*Work item*:
Summarize the Men Minds post below in two sentences.

[Page excerpt Boundary: Start]

New Year, New Project

Introducing Men Minds

I’m so excited that this project is about to launch, it feels like it’s been a long time in the making! Although it’s been a quick 12 months since the depths of last winter, when we were putting the finishing touches on our bid to UKRI, it’s a project that has been forming in my mind for many years.

I’ve long been interested in the role of young masculinities, not least because my research with young people in conflict with the law has consistently shown me that boys and young men are hugely overrepresented in our justice system and continue to fare poorly on a number of social, educational and health and wellbeing outcomes. This always seems so starkly represented in the suicide statistics.  When I was working on a literature review about the vulnerability of young men more than a decade ago now, I was struck by this 1990 quote from Angst and Ernst that “women seek help – men die” based upon their observations that three-quarters of individuals seeking help from a Swiss suicide prevention clinic were women, and three-quarters of those who died by suicide in the same time period were men. Now that quote is obviously an over-simplification, and it is also more than 30 years old, and much has changed in society since then.  However, what is still concerning is that of all suicides among young people in the UK between 2014-2016, 71% were male (Rodway et al., 2020).  And we know that since then the COVID-19 pandemic, and the ongoing impact of austerity and the cost of living crisis, has had a deleterious effect on young people’s social, educational and employment opportunities as well as their mental and physical health.  There’s certainly lots to deal with if you are a young person today, even more so if you are a young man from a group that is more likely to be marginalised in society.

But there’s also a lot more to mental health than suicide or the prevention of mental illness. I’m also interested in how developing masculine identities shape young men’s experiences of mental health and wellbeing, in positive and other ways.  I’m interested in this from a research perspective but also, as the parent of a 7 year-old boy, I have a vested interest in understanding how I can help him develop a positive masculine (or other) identity, and how he can support himself and his friends to lead a meaningful and happy life.  I see so many things that have changed for the better for his generation, he’s very privileged to see such beautiful, yet ordinary, diversity among his friendship groups and ours.  Yet I’m also aware that the playground is often quite clearly divided along traditional gender lines, and I know that at school and elsewhere there are still so many influences about what boys should be and do that he will need to learn to navigate, even before he reaches the age of social media.

[Page excerpt Boundary: End]
[Data listing Boundary: Start]

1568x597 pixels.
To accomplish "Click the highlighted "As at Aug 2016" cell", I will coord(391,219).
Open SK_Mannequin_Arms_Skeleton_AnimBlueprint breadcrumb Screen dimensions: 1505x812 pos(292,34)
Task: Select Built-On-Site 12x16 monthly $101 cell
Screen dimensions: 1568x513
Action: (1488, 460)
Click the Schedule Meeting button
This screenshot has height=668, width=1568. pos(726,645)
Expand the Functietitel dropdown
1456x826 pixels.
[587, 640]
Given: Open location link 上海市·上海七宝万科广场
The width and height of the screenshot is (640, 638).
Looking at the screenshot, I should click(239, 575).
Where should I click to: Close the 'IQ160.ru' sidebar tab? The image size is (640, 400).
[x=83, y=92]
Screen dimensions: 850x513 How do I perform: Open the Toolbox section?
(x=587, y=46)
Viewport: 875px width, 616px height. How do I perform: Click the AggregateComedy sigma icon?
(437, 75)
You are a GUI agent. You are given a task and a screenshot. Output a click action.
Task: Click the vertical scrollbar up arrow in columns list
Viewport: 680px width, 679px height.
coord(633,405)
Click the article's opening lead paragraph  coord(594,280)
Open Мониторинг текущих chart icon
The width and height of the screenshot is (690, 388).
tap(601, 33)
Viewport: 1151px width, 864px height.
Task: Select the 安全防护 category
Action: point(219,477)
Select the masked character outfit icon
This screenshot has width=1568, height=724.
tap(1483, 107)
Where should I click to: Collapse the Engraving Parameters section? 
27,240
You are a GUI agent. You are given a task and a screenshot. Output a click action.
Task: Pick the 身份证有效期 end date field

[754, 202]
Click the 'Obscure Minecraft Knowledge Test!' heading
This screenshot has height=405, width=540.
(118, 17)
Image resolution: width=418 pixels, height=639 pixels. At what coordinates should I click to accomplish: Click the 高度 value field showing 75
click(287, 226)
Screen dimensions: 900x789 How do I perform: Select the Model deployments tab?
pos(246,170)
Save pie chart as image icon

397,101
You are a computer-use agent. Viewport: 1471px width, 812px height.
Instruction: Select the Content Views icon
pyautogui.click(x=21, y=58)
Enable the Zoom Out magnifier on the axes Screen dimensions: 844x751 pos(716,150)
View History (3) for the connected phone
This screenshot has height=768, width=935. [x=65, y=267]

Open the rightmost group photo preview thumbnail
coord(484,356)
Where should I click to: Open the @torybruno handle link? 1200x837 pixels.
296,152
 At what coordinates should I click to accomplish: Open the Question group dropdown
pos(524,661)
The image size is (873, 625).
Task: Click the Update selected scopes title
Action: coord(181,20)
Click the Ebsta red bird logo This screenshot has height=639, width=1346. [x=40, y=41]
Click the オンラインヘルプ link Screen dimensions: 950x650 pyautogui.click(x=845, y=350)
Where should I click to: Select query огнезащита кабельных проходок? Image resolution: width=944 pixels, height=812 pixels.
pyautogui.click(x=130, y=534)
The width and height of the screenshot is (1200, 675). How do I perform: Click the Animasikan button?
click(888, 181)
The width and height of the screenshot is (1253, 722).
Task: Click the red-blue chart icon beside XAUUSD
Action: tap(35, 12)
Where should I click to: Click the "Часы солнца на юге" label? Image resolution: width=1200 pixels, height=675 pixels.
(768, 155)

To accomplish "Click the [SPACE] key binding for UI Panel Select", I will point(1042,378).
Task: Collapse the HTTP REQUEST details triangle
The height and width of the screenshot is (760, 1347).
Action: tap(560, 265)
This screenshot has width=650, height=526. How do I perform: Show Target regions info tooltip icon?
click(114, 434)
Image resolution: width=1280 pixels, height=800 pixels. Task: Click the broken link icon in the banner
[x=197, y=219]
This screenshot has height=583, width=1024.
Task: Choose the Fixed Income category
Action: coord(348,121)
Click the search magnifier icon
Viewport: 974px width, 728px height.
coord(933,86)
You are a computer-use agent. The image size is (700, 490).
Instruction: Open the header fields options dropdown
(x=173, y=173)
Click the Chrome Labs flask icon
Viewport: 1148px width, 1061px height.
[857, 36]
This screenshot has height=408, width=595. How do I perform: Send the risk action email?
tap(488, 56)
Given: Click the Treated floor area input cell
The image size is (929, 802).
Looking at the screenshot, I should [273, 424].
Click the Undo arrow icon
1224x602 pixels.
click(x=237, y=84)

[Data listing Boundary: End]

*Answer to this task*:
The author announces the upcoming launch of Men Minds, a project long in the making and shaped by research showing that boys and young men are overrepresented in the justice system, fare poorly on social, educational and health outcomes, and accounted for 71% of UK youth suicides between 2014 and 2016. Looking beyond suicide prevention, the author also wants to understand how developing masculine identities shape young men's mental health and wellbeing, an interest that is personal as well as professional for the parent of a 7-year-old boy who will have to navigate many influences about what boys should be and do.